Items from a data source:

########################################

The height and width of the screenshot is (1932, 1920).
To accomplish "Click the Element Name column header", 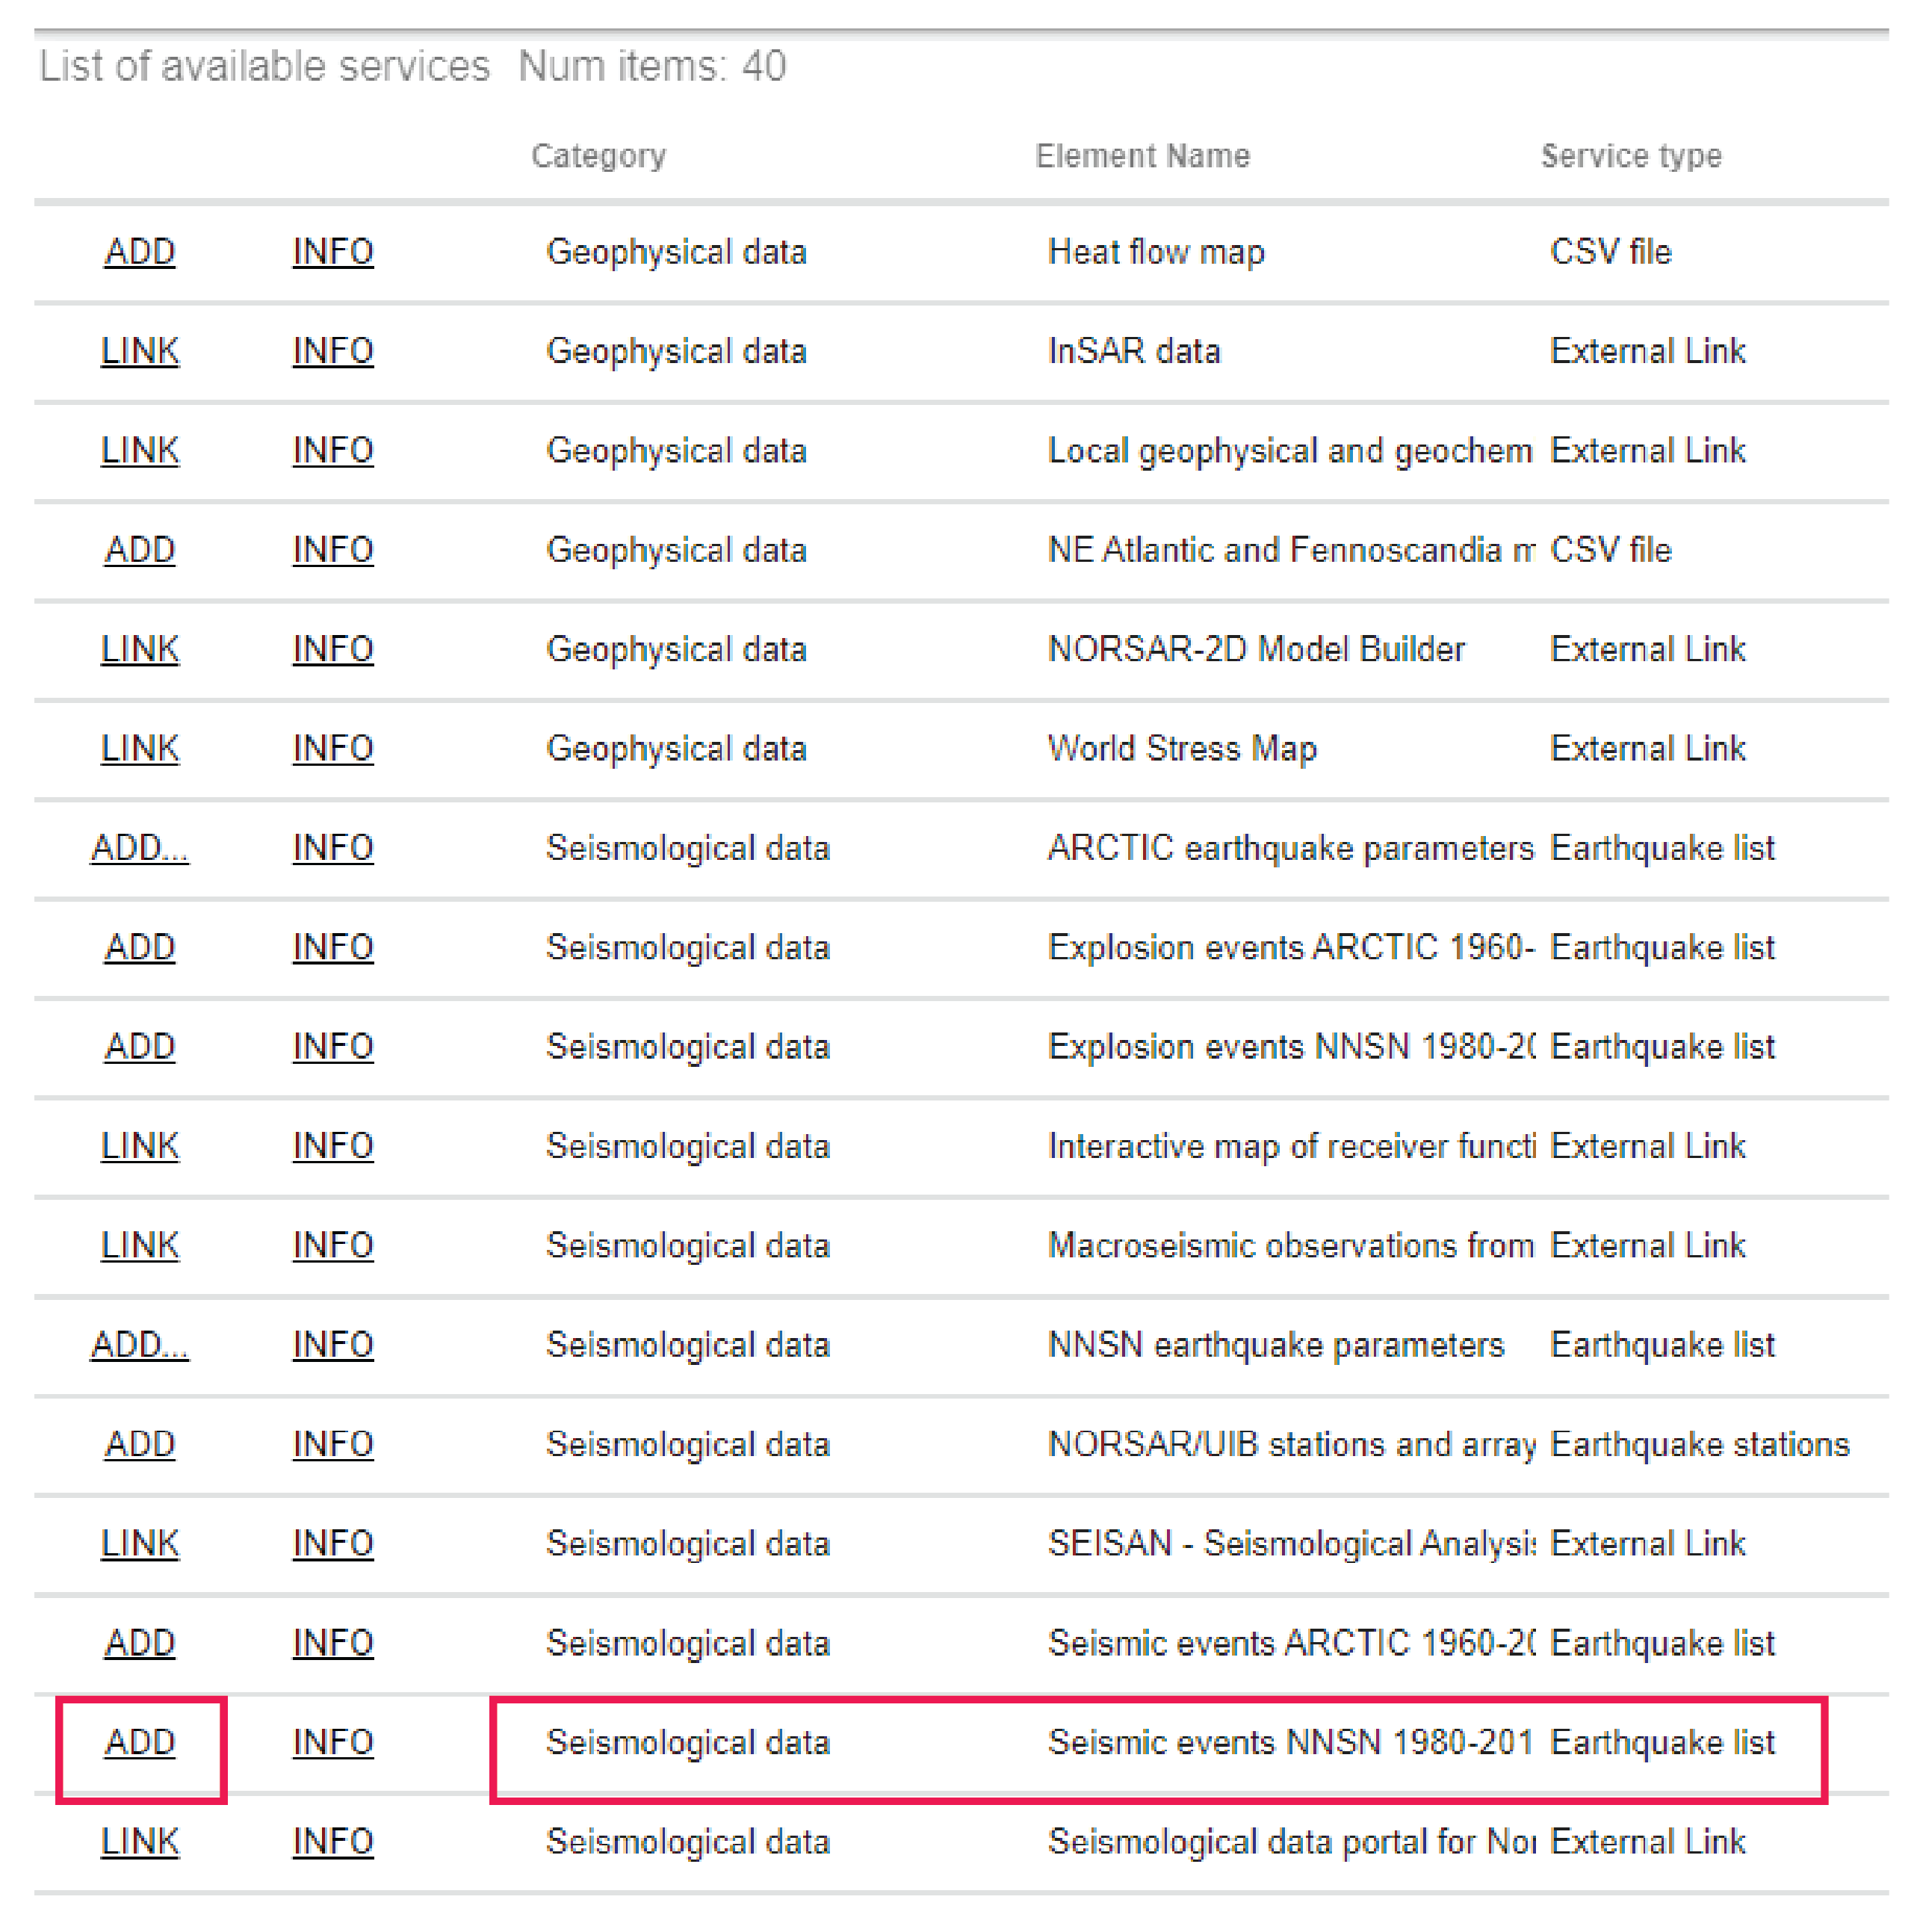I will (1142, 156).
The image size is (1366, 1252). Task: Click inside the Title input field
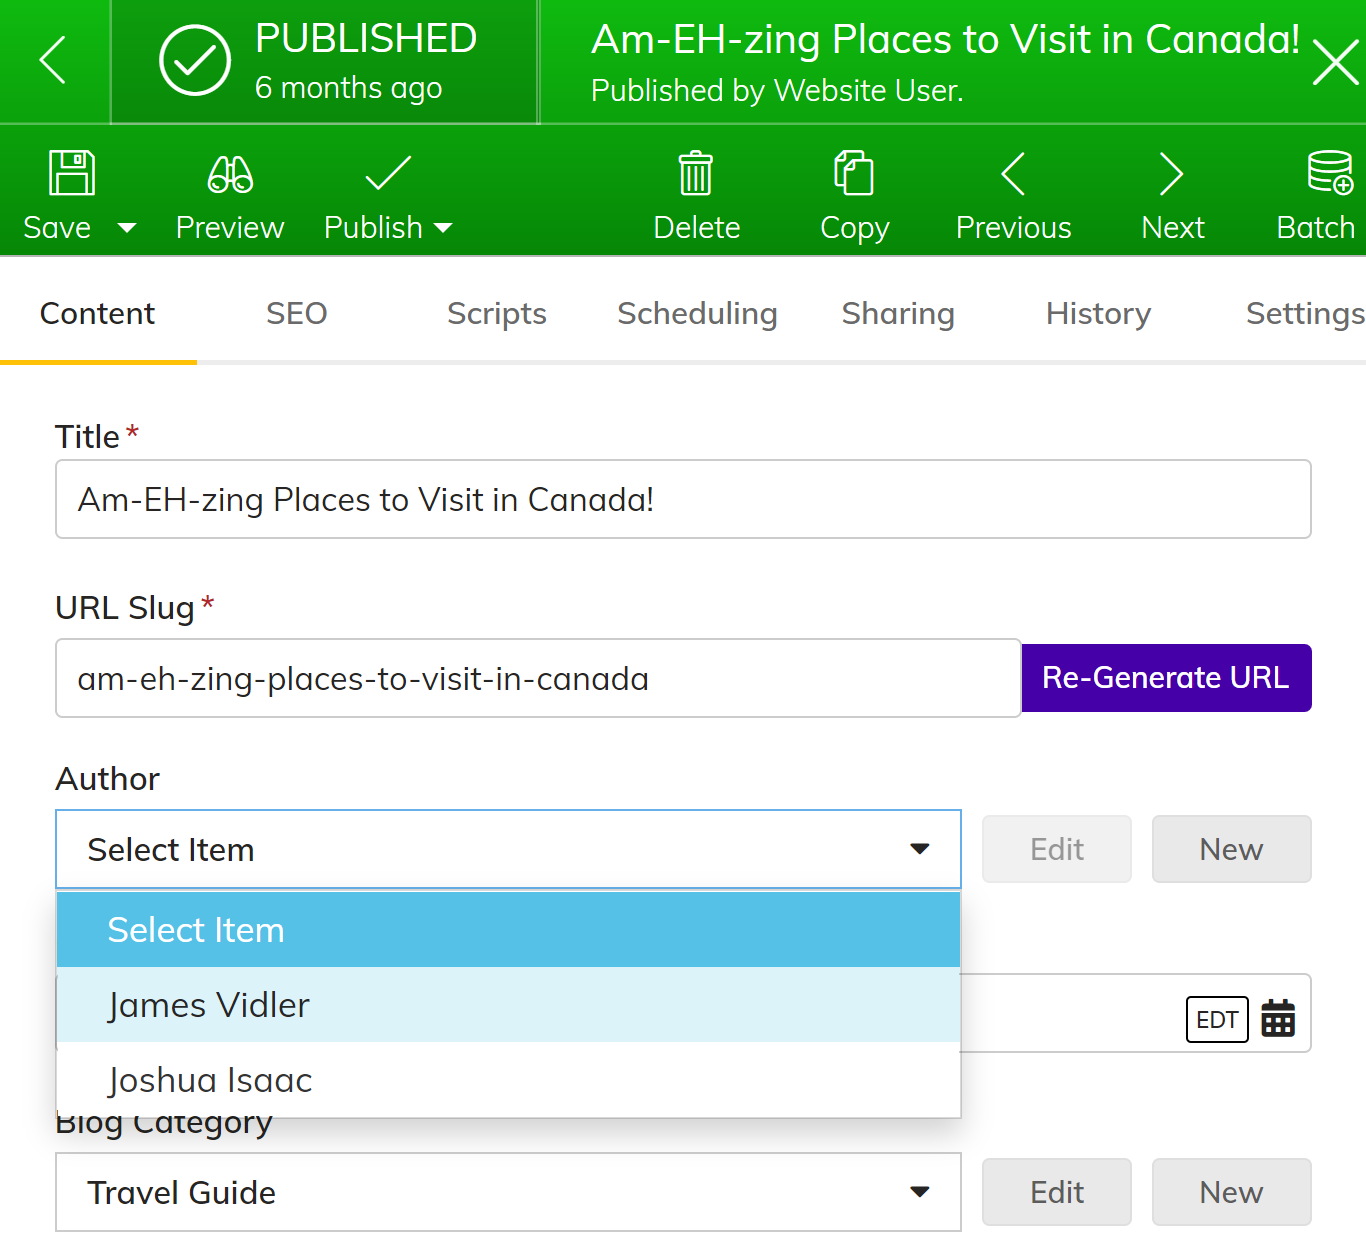pos(683,499)
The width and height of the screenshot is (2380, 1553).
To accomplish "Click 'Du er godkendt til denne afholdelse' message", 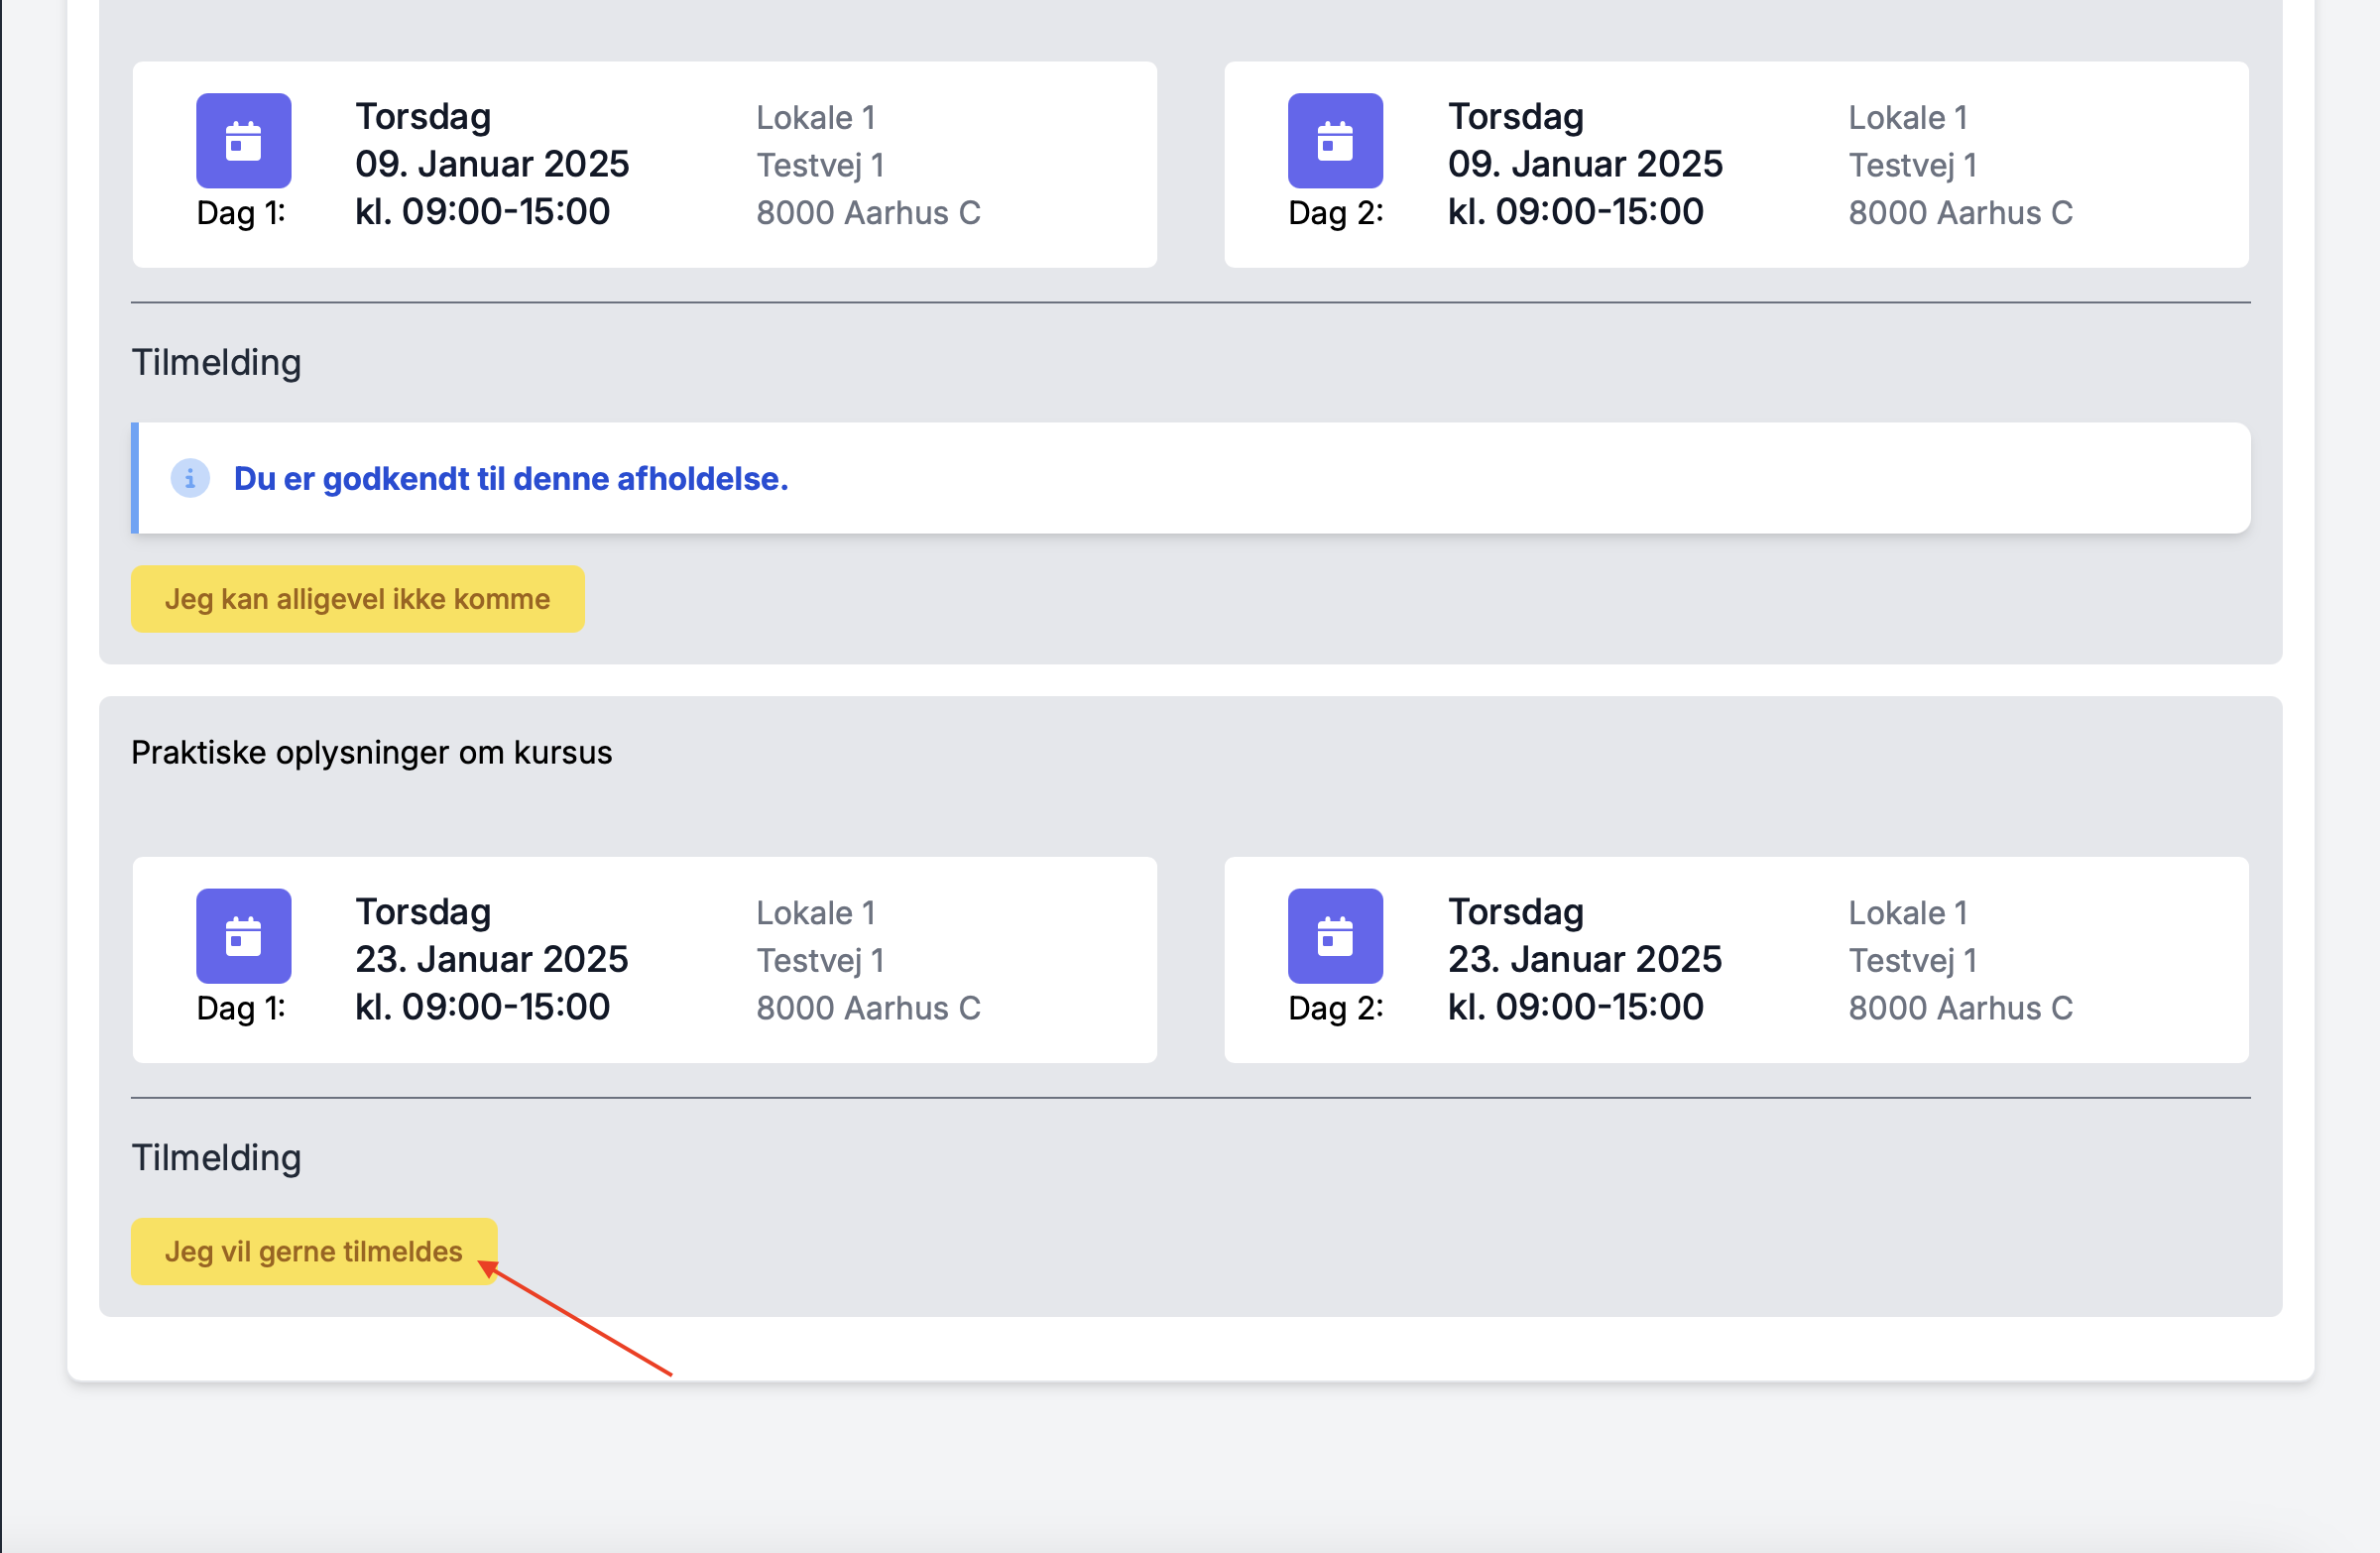I will pos(510,479).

########################################

PROMPT: Show each line of the material that contains the string "width". Case counts.

REPLY TO THE TASK:
The height and width of the screenshot is (1932, 1920).
The width and height of the screenshot is (2380, 1553).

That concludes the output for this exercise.